Binary search trees#

A binary search tree (BST) is a type of binary tree in which each node contains a value and has at most two child nodes: a left child and a right child. Each node can be represented as a triplet \((l, v, r)\), where:

  • \(v\) is the value stored in the current node,

  • \(l\) is the left child,

  • \(r\) is the right child.

The tree satisfies the binary search property: For every node, all values in its left subtree are strictly less than \(v\), and all values in its right subtree are strictly greater than \(v\):

\[ \forall x \in \text{left subtree of } v, \; x < v \quad \text{and} \quad \forall y \in \text{right subtree of } v, \; v < y \]

This property must hold recursively for all nodes in the tree.

If elements are inserted into the tree in the random order, the average depth of nodes is \(log(N)\) where \(N\) is the number of nodes of the tree.

import random
from binary_search_trees_files.tree_svg import BST, visualize_tree
from typing import Any

Implementation#

There are many ways to implement a tree using the python programming language. For example, we’ll use an approach that only allows access to the tree through the root node, with all child elements nested.

In my opinion, this approach really represents the spirit of tree approach.

class Node:
    def __init__(
        self,
        val: Any = 0,
        left: "Node | None" = None,
        right: "Node | None" = None,
        parent: "Node | None" = None
    ):
        self.val = val
        self.left = left
        self.right = right
        self.parent = parent
        self.parent_link()

    def __str__(self) -> str:
        return str(self.val)

    def parent_link(self):
        if self.right is not None:
            self.right.parent = self
            self.right.parent_link()
        if self.left is not None:
            self.left.parent = self
            self.left.parent_link()

Note: The represented implementation keeps a pointer to the parent node, if it exists, and contains tools that support the parent. This is not necessary, and in many implementations, the node doesn’t keep information about the parent node. However, it makes it much easier to implement some operations under BST.

Particular realisatoin of the tree example in the cell below:

#    [1]
#  [2] [3]
head = Node(
    1,
    Node(2),
    Node(3)
)

Visualisation#

There is a special tool for tree visualization: binary_search_tree_files.tree_svg.visualize_tree. However, it only accepts trees in a special format.

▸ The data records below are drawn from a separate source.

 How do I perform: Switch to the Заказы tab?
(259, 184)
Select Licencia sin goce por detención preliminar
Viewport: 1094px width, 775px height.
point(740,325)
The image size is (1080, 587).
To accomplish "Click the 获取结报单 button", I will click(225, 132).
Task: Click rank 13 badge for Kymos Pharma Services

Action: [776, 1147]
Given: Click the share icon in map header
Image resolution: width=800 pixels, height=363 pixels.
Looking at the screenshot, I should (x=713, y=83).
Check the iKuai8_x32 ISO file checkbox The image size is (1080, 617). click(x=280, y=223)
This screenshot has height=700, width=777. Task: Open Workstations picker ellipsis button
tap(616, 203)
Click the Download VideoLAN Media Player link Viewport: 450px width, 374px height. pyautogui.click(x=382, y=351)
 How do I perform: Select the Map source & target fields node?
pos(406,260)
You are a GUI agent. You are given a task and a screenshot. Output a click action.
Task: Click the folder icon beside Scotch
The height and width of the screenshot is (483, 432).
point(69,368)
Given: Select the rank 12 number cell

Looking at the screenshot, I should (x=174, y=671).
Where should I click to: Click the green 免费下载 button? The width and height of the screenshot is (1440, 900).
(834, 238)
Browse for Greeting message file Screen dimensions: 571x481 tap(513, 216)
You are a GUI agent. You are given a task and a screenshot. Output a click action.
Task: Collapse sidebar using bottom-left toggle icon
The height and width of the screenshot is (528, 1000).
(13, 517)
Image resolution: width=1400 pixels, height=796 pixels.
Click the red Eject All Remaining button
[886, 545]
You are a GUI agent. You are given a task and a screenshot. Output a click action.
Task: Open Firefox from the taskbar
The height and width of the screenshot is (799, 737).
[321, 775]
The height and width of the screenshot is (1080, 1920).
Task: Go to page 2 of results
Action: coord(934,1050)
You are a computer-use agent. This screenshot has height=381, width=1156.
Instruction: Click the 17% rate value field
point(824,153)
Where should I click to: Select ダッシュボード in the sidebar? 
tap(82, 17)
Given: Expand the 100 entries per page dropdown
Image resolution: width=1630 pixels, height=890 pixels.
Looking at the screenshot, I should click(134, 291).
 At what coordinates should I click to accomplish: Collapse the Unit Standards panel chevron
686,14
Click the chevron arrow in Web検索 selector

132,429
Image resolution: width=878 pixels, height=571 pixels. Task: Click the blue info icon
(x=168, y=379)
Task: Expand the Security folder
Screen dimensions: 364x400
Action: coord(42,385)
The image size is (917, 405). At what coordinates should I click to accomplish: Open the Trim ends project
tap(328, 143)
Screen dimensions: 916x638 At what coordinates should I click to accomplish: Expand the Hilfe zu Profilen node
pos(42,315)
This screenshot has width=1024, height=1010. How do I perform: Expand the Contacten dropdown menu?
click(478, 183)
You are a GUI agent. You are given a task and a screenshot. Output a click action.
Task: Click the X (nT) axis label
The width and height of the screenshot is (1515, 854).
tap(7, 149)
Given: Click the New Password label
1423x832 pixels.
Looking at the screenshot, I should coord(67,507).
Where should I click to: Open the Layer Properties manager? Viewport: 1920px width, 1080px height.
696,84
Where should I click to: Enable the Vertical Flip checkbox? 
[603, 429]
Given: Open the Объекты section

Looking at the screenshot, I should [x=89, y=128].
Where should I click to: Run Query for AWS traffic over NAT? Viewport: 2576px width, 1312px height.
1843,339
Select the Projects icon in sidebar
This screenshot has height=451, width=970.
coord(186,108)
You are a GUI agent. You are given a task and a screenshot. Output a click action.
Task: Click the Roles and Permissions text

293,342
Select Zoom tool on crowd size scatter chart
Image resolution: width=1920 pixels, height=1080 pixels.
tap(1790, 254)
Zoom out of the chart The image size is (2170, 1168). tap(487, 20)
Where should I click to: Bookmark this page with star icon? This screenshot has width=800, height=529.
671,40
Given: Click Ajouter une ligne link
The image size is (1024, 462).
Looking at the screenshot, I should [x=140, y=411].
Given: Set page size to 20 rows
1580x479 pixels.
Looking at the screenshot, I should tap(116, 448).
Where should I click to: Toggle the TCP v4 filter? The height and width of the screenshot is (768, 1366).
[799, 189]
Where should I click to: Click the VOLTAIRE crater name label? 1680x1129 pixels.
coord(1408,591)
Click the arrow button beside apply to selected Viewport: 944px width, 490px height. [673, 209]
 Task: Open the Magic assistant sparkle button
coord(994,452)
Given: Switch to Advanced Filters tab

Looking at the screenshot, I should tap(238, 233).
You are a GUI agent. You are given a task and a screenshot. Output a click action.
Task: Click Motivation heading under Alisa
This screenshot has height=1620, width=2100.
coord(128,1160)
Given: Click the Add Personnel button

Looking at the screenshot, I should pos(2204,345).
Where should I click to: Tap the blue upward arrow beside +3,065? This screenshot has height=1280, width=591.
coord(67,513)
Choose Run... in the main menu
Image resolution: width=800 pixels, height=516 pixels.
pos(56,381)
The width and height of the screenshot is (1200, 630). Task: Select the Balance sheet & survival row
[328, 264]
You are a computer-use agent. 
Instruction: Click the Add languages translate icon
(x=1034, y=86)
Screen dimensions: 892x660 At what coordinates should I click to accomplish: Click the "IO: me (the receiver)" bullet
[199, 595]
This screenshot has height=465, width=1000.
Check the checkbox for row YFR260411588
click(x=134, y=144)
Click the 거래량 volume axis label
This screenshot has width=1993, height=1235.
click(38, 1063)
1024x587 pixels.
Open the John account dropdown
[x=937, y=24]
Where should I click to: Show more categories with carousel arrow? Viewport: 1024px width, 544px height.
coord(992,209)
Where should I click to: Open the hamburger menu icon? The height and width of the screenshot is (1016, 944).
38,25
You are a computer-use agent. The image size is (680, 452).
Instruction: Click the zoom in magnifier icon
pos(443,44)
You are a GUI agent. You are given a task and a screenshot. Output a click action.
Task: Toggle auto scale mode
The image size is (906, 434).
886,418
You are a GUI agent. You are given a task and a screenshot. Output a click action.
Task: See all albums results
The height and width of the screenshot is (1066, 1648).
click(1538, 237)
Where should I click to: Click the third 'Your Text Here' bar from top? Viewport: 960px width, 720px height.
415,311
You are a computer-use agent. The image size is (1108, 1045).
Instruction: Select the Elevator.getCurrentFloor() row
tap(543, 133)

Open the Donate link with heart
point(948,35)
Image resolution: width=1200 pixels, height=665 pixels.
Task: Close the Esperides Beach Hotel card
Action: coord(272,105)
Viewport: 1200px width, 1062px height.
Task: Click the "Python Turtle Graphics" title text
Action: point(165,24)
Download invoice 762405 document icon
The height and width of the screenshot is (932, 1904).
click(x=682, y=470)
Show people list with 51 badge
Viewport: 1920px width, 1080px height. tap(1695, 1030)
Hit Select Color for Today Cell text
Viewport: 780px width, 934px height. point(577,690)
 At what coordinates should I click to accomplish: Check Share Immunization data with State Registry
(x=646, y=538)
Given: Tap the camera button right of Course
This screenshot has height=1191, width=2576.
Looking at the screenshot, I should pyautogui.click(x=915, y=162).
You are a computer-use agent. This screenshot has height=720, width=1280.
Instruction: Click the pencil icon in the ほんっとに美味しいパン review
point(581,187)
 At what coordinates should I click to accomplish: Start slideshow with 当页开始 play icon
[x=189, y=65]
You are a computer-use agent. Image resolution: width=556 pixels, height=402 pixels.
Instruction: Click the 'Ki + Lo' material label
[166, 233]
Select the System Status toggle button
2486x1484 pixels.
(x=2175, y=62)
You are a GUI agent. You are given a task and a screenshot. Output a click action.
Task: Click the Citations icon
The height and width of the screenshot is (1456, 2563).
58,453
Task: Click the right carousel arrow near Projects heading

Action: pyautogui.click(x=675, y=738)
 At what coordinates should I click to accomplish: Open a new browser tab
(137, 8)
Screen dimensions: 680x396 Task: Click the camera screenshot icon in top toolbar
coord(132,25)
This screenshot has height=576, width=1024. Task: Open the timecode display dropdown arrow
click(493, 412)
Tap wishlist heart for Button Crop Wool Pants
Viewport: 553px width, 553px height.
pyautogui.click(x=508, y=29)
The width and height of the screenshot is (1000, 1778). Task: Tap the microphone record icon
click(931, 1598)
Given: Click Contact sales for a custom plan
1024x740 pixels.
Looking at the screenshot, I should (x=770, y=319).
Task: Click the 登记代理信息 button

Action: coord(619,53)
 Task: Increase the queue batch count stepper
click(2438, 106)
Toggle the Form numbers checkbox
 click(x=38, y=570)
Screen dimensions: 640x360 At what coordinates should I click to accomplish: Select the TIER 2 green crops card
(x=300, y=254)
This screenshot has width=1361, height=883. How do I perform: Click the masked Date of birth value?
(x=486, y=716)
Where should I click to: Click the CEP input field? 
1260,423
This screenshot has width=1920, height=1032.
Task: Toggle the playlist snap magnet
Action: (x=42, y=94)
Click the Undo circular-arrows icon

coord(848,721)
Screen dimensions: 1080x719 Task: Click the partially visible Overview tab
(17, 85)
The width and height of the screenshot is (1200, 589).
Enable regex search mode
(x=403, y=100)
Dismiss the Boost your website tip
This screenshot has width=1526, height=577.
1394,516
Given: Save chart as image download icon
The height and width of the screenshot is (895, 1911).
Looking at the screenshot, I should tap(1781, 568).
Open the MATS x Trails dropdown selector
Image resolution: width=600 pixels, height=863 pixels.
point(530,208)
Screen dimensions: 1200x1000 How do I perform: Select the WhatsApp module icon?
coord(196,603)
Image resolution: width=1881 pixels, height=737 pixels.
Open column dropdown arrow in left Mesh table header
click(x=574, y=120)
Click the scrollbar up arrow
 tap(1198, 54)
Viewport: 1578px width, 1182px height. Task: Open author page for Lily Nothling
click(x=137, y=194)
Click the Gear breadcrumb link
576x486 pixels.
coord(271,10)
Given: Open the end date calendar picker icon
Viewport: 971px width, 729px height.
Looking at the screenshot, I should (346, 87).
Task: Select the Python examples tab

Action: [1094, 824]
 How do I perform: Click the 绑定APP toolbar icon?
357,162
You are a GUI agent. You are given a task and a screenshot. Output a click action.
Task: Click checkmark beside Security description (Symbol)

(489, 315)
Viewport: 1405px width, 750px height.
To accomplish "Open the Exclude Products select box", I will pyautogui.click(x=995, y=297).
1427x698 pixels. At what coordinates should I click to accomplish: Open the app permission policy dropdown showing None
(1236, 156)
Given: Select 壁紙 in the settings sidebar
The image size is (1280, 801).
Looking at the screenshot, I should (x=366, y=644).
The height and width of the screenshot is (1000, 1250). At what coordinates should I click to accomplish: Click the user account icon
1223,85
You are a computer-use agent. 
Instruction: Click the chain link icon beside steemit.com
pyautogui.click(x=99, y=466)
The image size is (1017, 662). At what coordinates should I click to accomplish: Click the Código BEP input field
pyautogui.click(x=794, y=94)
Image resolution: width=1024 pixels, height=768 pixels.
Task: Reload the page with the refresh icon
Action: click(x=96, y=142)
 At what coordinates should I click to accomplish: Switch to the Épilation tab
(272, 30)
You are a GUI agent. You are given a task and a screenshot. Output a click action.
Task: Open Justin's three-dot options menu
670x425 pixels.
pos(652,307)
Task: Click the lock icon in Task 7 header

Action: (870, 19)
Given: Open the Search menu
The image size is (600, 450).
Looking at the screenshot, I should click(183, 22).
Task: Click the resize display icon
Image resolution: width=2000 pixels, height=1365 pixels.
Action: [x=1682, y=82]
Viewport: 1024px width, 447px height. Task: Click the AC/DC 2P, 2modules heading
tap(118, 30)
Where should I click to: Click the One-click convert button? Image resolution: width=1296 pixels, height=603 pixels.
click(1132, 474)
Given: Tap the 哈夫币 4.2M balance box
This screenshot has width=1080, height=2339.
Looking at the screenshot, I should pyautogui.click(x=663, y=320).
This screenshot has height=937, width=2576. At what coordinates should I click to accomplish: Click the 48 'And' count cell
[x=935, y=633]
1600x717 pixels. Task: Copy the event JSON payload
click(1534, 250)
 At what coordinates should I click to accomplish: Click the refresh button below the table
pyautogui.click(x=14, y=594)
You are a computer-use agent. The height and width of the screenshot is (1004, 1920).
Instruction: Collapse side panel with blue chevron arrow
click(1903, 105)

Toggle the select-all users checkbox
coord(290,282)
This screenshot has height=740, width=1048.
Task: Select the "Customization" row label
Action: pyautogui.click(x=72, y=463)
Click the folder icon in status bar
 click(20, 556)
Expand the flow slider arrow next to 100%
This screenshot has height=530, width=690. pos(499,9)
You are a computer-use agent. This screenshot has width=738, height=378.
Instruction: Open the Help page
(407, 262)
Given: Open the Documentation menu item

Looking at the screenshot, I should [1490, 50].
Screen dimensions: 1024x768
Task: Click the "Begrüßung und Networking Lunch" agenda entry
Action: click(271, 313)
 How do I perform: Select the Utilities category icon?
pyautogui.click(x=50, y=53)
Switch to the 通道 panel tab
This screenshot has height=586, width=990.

The following cell implements a function that transforms the format chosen for this page into the format that is used for visualization.

def convert_BSE(tree: Node | None) -> BST:
    if tree is None:
        return None
    return (
        tree.val,
        convert_BSE(tree=tree.left) if tree.left else None,
        convert_BSE(tree=tree.right) if tree.right else None
    )

The following cell shows how the arbitrary tree can be visualized.

head = Node(
    1,
    Node(
        2,
        Node(val=3),
        Node(val=4)
    ),
    Node(
        5,
        Node(val=6),
        Node(val=7)
    )
)
visualize_tree(convert_BSE(tree=head))
../../_images/ed1f8ea7ea435c8774df1ac87863492f391965f208accf193d399edb720d670d.svg

Add#

To add an element to the tree, you simply have to find the node without ancestors on the side where new node is supposed to be added and create the node in the corresponding place.


The following cell implements the add function, which adds a value to the tree. It simply adds a new value to the output of the search, but only when the search returns a node with a different value. Otherwise, the element we want to add has already been added to the tree.

def add(tree: Node | None, val: Any):

    if tree is None:
        return Node(val=val)

    node = search(tree=tree, val=val)
    if (val < node.val):
        node.left = Node(val=val, parent=node)
    elif (val > node.val):
        node.right = Node(val=val, parent=node)

    return tree

For example, consider the generation of a BST with random elements.

tree = None
for i in range(1, 7):
    tree = add(tree, val=random.randint(0, 20))
visualize_tree(convert_BSE(tree))
../../_images/88c305adb020f8cb5402305a5d29b03058a8819ec20826048e7cf57c18913baf.svg

Delete#

In general, to delete the item you have to unlink it from its parent. The process becomes more complicated when you need to delete an element that has its own children.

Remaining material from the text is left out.